**Document**
----------------------------------------

With the advent of summer just about a month away, we need to think of ways to protect our communities from the damage that injuries and trauma can inflict on all, especially among children, once they are done with school and out and about all summer long.

The value of prevention research lies in its contribution to the design and implementation of interventions that successfully reduce injuries or ameliorate their consequences. Over the past quarter century, research has contributed in this way to actual reductions in injury mortality rates, most clearly in relation to motor vehicle injuries.1

Additionally, injury research has documented the effectiveness of many interventions (i.e., programs and policies) designed to reduce injury. Research also makes an important contribution when it demonstrates that interventions do not achieve the desired results or have unintended consequences. Such research helps to refine and improve interventions and to enhance the conceptual foundation for prevention.1

A formal scientific approach to injury prevention calls for interventions to be designed, evaluated and then implemented based on a research-driven process of surveillance, hazard identification, risk assessment and analysis, intervention design and evaluation and transfer of successful interventions into widespread practice.1

Globally, about 4.4 million people die from injuries annually. 2 In the U.S., gender-based violence affects at least 33% of women, and 220 Americans die daily from an opioid overdose.2 Injuries and violence are the leading causes of death in the United States for people ages one to 45.3 In addition, in 2019, the cost of injury in the U.S. was $4.2 trillion, according to a report in CDC’s Morbidity and Mortality Weekly Report. The costs include spending on health care, lost work productivity, as well as estimates of cost for lost quality of life and lives lost.4

One of the ways CDC addresses this important public health problem is through research. The National Center for Injury Prevention and Control funds nine Injury Control Research Centers (ICRCs). They study interdisciplinary ways (involving two or more academic, scientific or artistic disciplines) to prevent injuries and violence and work with community partners to put findings into action. They conduct cutting-edge research by including professionals from many different specialties to look at the causes, outcomes and prevention of violence and injuries. This approach brings diverse perspectives and helps identify unique and innovative solutions.4

Research topics include:
  • Adverse childhood experiences (ACEs)

----------------------------------------

**Problems**
**1.** From the passage on injury prevention, extract everything from "One of the ways" down to "childhood experiences (ACEs)".
**2.** Continue the passage on injury prevention from the point where it ends.

**Data lines**
----------------------------------------

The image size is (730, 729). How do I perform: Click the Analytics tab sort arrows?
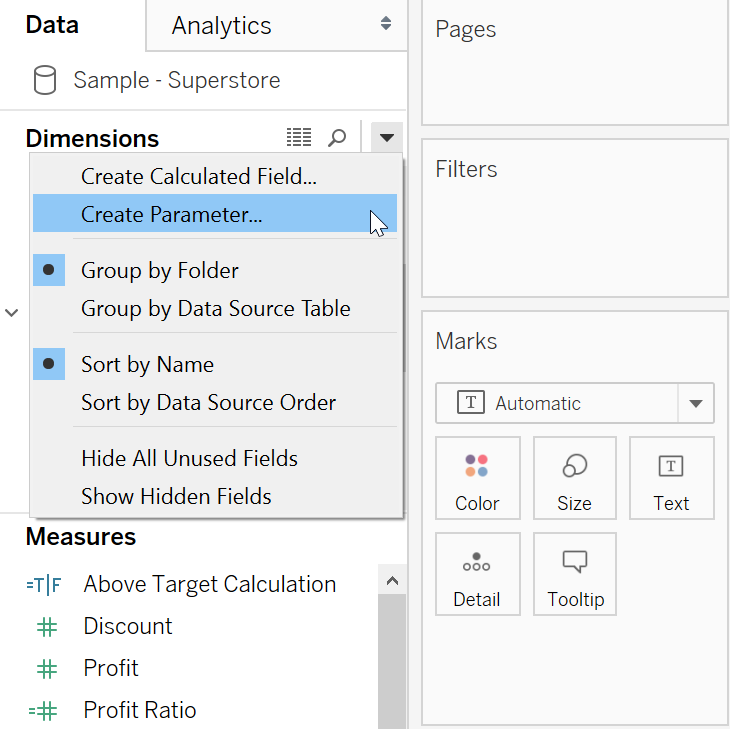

----------------------------------------

**In response**
**1.**
One of the ways CDC addresses this important public health problem is through research. The National Center for Injury Prevention and Control funds nine Injury Control Research Centers (ICRCs). They study interdisciplinary ways (involving two or more academic, scientific or artistic disciplines) to prevent injuries and violence and work with community partners to put findings into action. They conduct cutting-edge research by including professionals from many different specialties to look at the causes, outcomes and prevention of violence and injuries. This approach brings diverse perspectives and helps identify unique and innovative solutions.4

Research topics include:
  • Adverse childhood experiences (ACEs)

**2.**
  • Intimate partner & sexual violence
  • Transportation safety
  • Older adult falls
  • Opioid overdose
  • Suicide
  • Traumatic brain injuries4
ICRCs collaborate with states and communities to put research into action with real-world solutions to keep people safe, healthy and productive. They provide support and consulting to translate research findings into actionable information. Their assistance and expertise help to carry out injury prevention strategies based on scientific evidence. ICRCs also train the next generation of researchers and public health professionals to advance prevention research, address new problems and increase reach across the nation.4

One of the nine CDC-funded ICRCs is at Columbia University, and their research was essential in informing New York State’s implementation of a rear seat belt law to reduce injuries and deaths of unbelted motor vehicle occupants.4

Separately, but also on a national level, the UC Irvine Center for Trauma and Injury Prevention Research (CTIPR), established in 2004, has a steadfast commitment to mitigating the impact of traumatic injuries.2 Their journey towards this objective encompasses:
  • Engaging in comprehensive, interdisciplinary research.
  • Effectively translating research findings into actionable policies and practices.
  • Serving as an invaluable resource at both regional and national levels.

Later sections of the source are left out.